* EXERCISE AIM *
In how many lines of the records does the string "computer" appear? State only the number.
═══ SUPPLIED DATA
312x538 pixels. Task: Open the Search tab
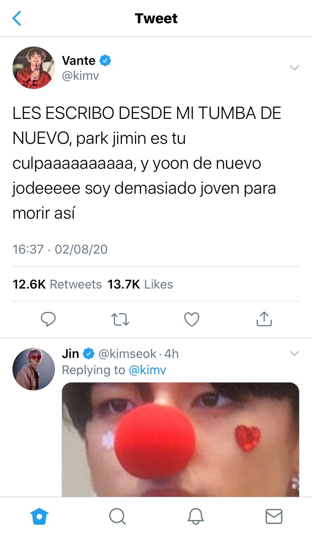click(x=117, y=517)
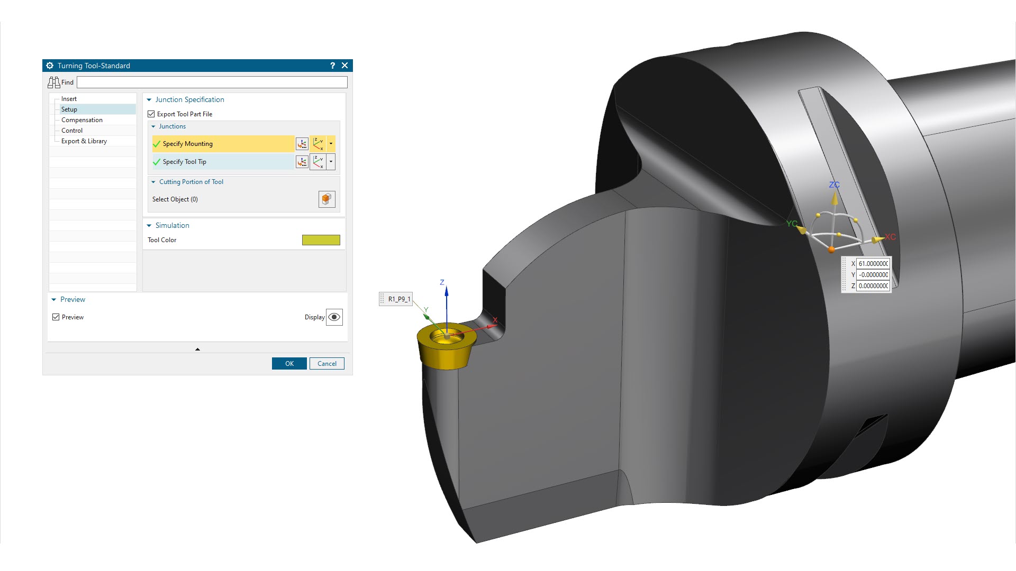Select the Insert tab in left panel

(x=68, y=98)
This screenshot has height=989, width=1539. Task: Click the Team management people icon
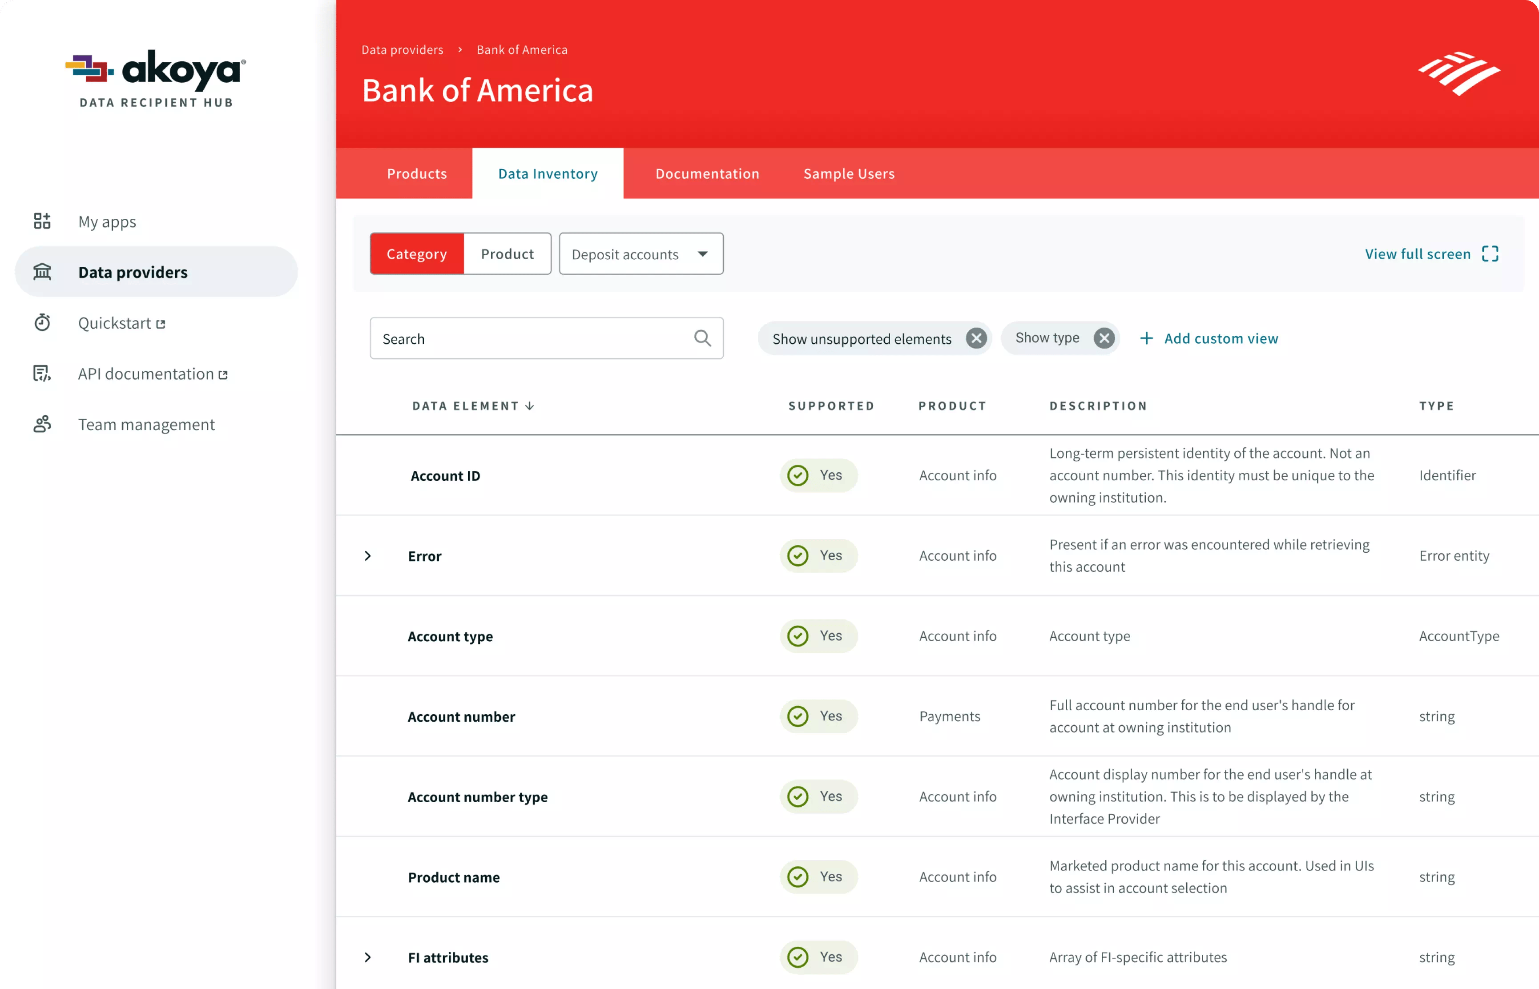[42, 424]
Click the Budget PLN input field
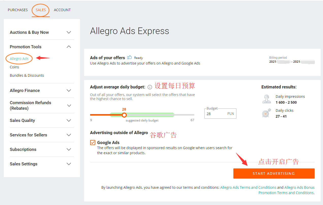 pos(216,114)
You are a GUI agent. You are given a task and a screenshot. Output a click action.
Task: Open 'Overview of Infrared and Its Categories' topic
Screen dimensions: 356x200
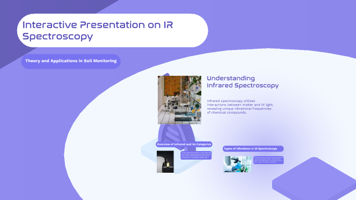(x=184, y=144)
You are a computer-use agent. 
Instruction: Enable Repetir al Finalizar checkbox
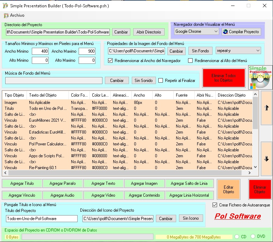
══════
═══ SUPPLIED DATA
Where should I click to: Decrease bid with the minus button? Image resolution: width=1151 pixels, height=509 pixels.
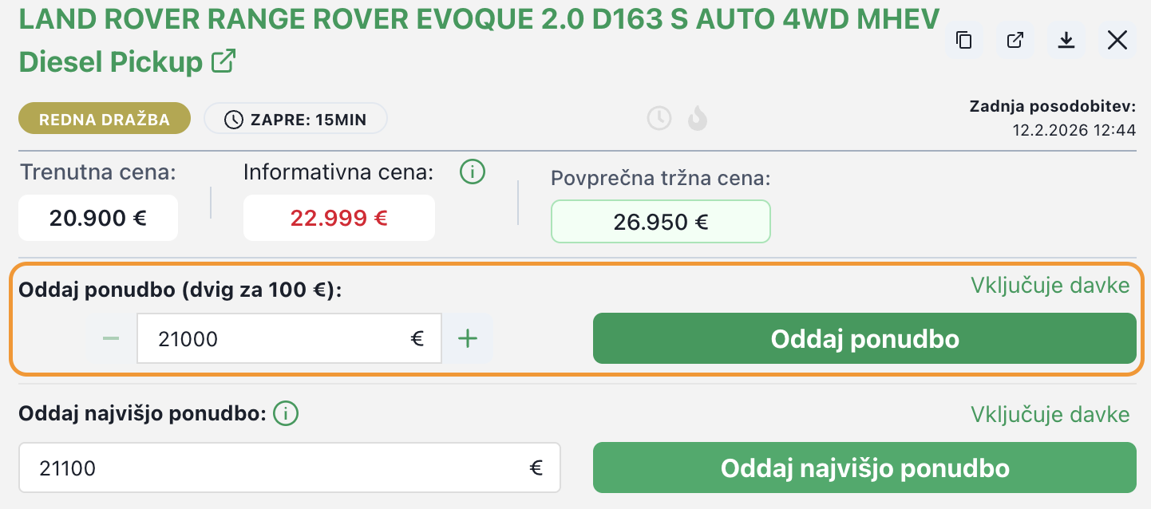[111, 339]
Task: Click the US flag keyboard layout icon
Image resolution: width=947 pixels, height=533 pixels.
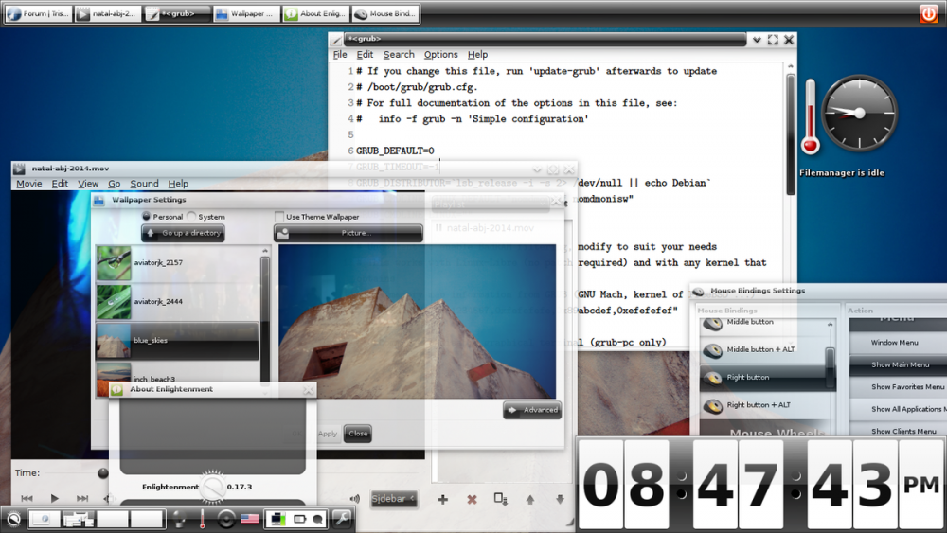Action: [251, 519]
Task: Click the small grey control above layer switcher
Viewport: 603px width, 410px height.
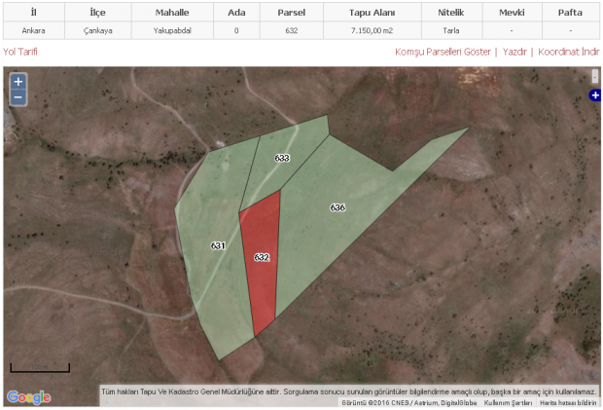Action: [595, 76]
══════
═══ SUPPLIED DATA
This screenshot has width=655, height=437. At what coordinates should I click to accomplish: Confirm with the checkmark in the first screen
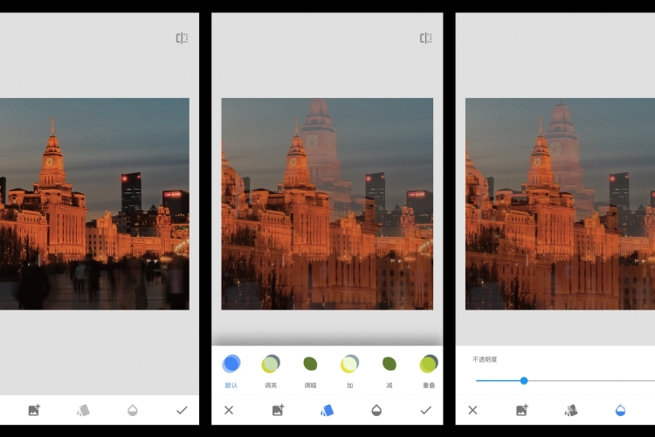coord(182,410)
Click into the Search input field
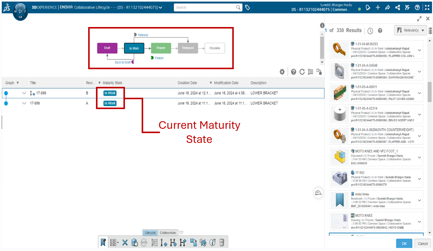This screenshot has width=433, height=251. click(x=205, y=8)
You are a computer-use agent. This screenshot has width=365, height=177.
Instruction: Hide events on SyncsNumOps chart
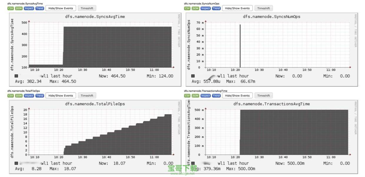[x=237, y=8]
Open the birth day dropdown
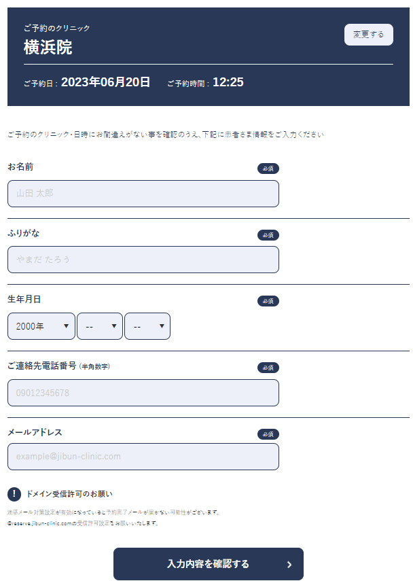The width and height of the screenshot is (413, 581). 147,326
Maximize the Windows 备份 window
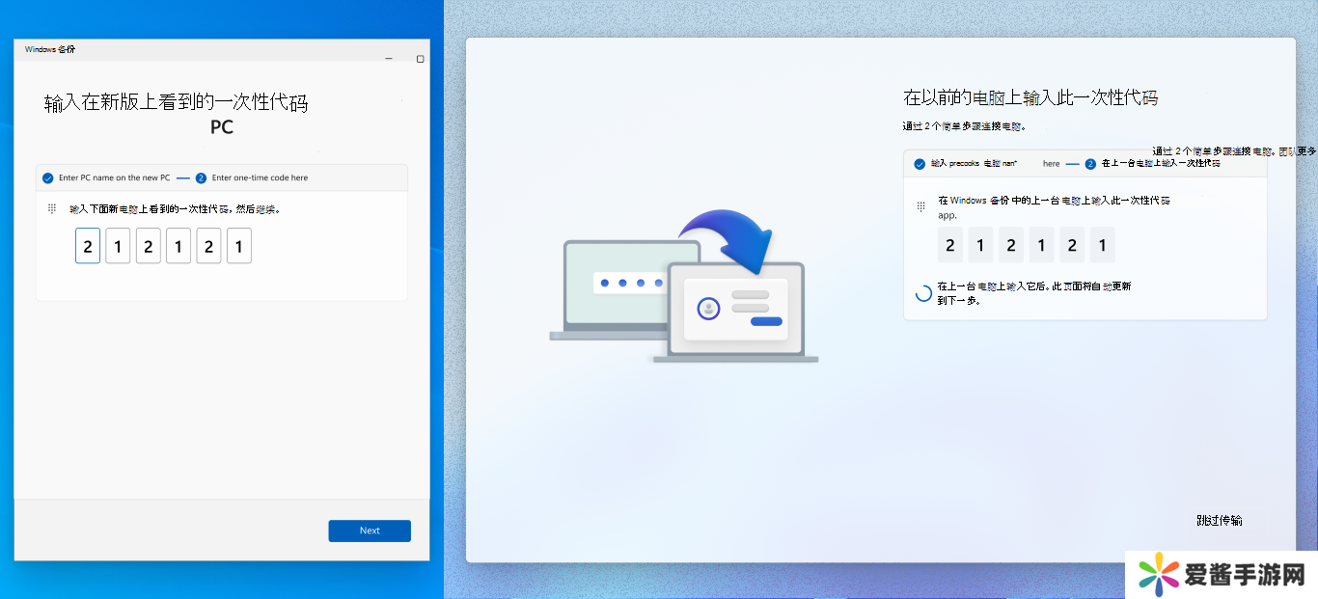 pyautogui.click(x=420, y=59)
══════
* PROBLEM SOLUTION *
2